Jusqu’à présent, les trois assouplissements monétaires dénommés QE
(quantitative easing), qui consistent à faire tourner la planche à billets, ont
plus dopé la spéculation sur les marchés financiers et les produits dérivés et
les actifs à terme des matières premières, que stimuler l’économie réelle. De
la même façon qu’on ne peut pas faire boire un âne qui n’a pas soif, les
américains ne vont pas investir dans l’immobilier et les produits finis en
raison d’abondantes liquidités.
Les débats budgétaires et les divergences entre Républicains et B.
Obama ne sont pas de nature à créer la confiance parmi les consommateurs et les
investisseurs.
A Washington toutes les forces politiques ont dans le viseur les
élections de mi-mandat de 2014, qui pourraient faire basculer la majorité dans
un sens ou dans un autre.
Il faut s’attendre
à une année 2013 des plus difficiles, avec une instabilité politique doublée de
doutes sur l’avenir des États-Unis.
La proposition de faire émettre une pièce de platine d'un montant égal à 1.000 milliards de dollars par le Trésor qui le déposera sur le compte du gouvernement fédéral auprès de la banque centrale, permettrait de créditer automatiquement l’administration. Ainsi les dépenses publiques seraient assurées et les factures réglées, même en cas de désaccord sur le relèvement du plafond de la dette.
Si les lois restreignent l'émission
d'argent ou d’or par l’exécutif, rien ne l’empêche d'émettre du platine.
Cette astuce permet à mon
sens de faire pression sur les Républicains et de donner des marges de manœuvre aux
Démocrates dans les négociations qui s’annoncent difficiles.
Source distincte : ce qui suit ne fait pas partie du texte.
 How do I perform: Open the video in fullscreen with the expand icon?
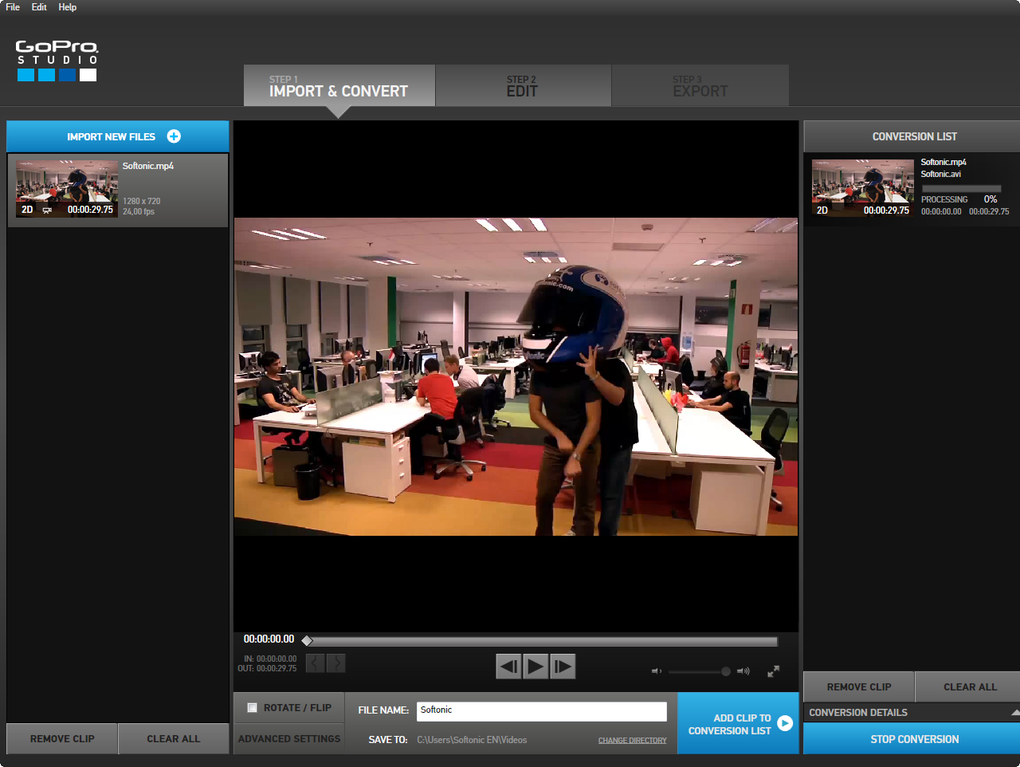[773, 671]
Cependant les tribunaux américains risquent d’interpréter
cette exception comme un artifice pour contourner la volonté du Congrès. En
outre cela porterait un coup dur à la crédibilité financière des États-Unis.
Après avoir été accusé d’inonder la planète de billets, voici l’Oncle Sam qui serait
vilipendé d’avoir utilisé une pièce de platine. Cela friserait le ridicule !
Enfin, il est curieux de constater que ceux qui applaudissent les relèvements d’impôts sur les riches américains crient à la spoliation dès que l’on touche aux patrimoines des plus aisés en France.